While during the father Hafiz Esad era more moderate policies towards the Kurds were followed in Syria in the son Beshar Esad era Kurds were subjected to en mess detentions and massacres in cities like Qamishlo. On one hand, Turkey is increasing its pressure on the pro-Kurdish Peace and Democracy Party (BDP) on the other hand, Syrian authorities are increasing the pressure on the Kurdish political movement PYD. A member of the executive board of PYD Bave Tirej spoke to ANF and explained their solution project.

Pressure started after Treaty of Adana

Bave Tirej stated that Kurdish national independent movement in Syria started following the suppression from the Baath regime. “Although there have been Kurdish organisations in Syria since 1957 the pressure focuses on PYD which was established in 2003. Today there are hundreds of Kurds detained, convicted and kept in custody in intelligence interrogation centres and prisons. People are arrested during house raids in the middle of the night and tortured.” added Tirej.

Bave Tirej also stated that the pressure on PYD and the Kurds in Syria started after the Adana Security and Intelligence Sharing Treaty of 1998.

Tirej further said that while there is no organic links between the PYD and the PKK they follow the ideology and PYD is highly inspired by the philosophy and the ideology of Abdullah Ocalan.

Answering the question whether there will be national conference on South West Kurdistan Tirej said “There are almost 20 Kurdish parties in South West Kurdistan. We tried hard to establish a common Kurdish front and coordination after the Serhildan [Kurdish word for Intifada] of 2004 however all of our attempts have failed. But we hope that the Kurdish National Conference planned to be held in South Kurdistan helps us to establish our national unity.”

Syrian prisons are full of Kurds

Underlining the fact that there are many Kurds in the Syrian prisons Tirej added: “Baath regime is issuing new decrees in order to displace the Kurds and convict the Kurds to poverty. The number of the Kurdish youth who are dying under suspicious circumstances while doing their compulsory military service is increasing day by day. Esad would not take part in n anti-Kurdish front out of Syria. They tried this in 1966 against Barzani Movement of the time and they will not repeat it. Moreover, Syria has its own problems to deal with. Palestine, Lebanon, internal problems what so ever.
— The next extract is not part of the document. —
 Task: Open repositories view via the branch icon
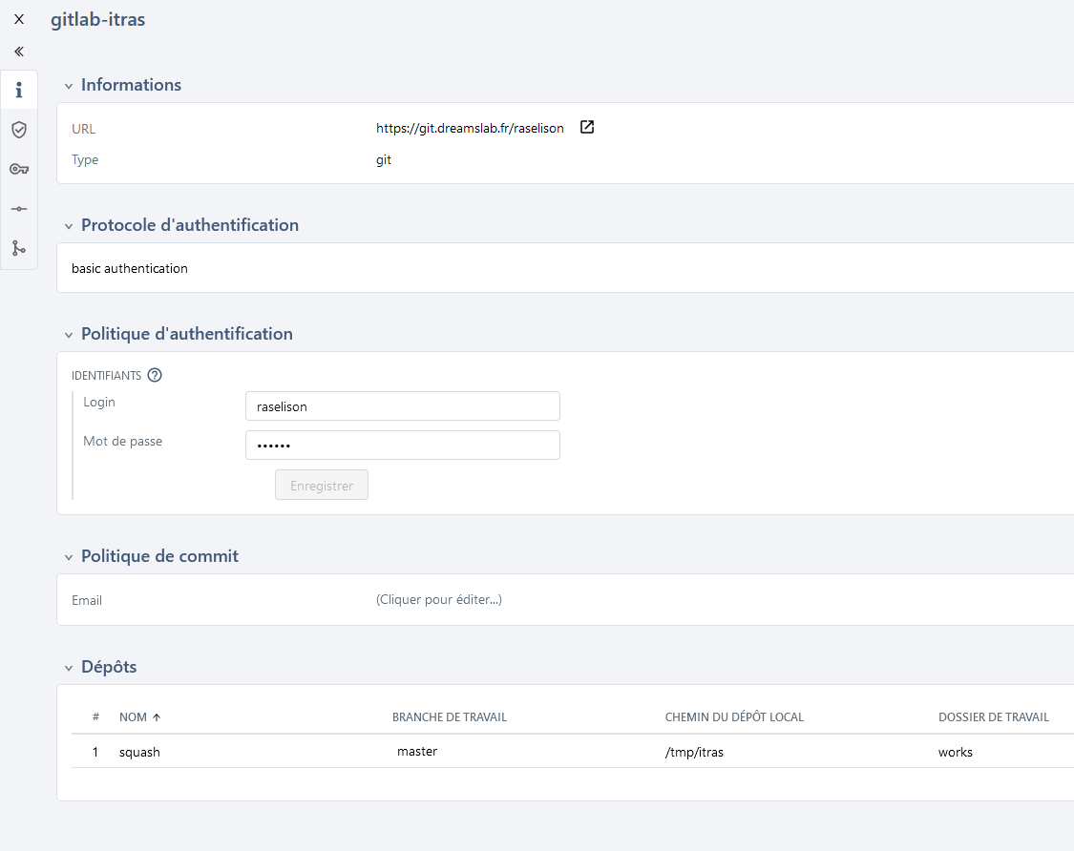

Under these circumstances it is unlikely for Syria to be part of a genocide against the Kurds out of Syria, however, it is implementing all its power against the Kurds within Syria which amounts genocide.”

Three prerequisites for the solution

Bave Tirej further stated that once the Kurdish problem in Turkey is solved than the problems in other part of Kurdistan will be easily solved.

Tirej summarised the demands of the Kurds in Syria under three headlines and said: “First self-governance and autonomy for the local administrations, second cultural autonomy and third constitutional safeguards. Kurds have no other demands than these three. Although there is a law on local administrations in force the Baath regime hinders it. All the people in Syria are considered to be ethnic Arabs. Current regime while not implementing its own laws and constitutions is ruling the country in an arbitrary way based on oligarchy. They should give it up and start a democratic system in the country. Otherwise, the problem will deepen.”